◆ **Your objective**
Show every line of the entries below that contains the word "with", copying each such line in full. Matching is case-sensitive.

◆ **Dataset records**

■ ■ ■ ■ ■

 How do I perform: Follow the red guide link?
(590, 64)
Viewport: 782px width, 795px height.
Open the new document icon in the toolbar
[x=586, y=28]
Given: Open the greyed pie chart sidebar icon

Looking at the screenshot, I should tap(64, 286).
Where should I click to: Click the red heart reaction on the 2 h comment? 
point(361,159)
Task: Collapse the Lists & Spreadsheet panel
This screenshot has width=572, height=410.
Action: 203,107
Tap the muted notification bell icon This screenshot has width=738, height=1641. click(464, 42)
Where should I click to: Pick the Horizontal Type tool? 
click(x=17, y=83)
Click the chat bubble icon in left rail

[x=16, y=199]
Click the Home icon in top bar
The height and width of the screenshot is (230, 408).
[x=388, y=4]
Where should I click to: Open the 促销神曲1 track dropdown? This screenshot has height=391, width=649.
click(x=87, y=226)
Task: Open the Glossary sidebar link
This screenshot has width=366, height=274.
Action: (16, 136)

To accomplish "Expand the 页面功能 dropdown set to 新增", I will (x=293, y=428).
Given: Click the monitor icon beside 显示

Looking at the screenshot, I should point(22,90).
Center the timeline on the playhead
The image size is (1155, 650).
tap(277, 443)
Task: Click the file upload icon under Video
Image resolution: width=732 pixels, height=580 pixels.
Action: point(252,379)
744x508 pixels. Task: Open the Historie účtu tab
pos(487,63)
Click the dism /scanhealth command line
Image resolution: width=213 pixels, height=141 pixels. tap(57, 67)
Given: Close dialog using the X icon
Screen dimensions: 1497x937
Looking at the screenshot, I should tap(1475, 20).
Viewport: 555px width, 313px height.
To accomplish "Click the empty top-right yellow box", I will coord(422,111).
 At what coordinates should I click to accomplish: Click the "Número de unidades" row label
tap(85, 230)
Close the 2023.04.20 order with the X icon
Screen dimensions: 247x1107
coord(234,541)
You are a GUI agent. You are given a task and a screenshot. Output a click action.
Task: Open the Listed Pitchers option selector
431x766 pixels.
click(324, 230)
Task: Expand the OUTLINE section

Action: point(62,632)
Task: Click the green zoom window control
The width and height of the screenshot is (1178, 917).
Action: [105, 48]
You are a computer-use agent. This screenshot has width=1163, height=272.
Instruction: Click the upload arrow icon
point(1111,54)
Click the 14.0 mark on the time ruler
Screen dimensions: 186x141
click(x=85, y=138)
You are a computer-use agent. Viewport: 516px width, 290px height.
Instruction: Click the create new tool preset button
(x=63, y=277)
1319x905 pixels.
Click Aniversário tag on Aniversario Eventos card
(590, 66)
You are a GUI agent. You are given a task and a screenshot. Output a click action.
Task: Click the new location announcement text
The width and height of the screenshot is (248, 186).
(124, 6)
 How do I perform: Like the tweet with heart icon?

■ ■ ■ ■ ■

◆ **Response to this exercise**
Close the 2023.04.20 order with the X icon
 How do I perform: Like the tweet with heart icon?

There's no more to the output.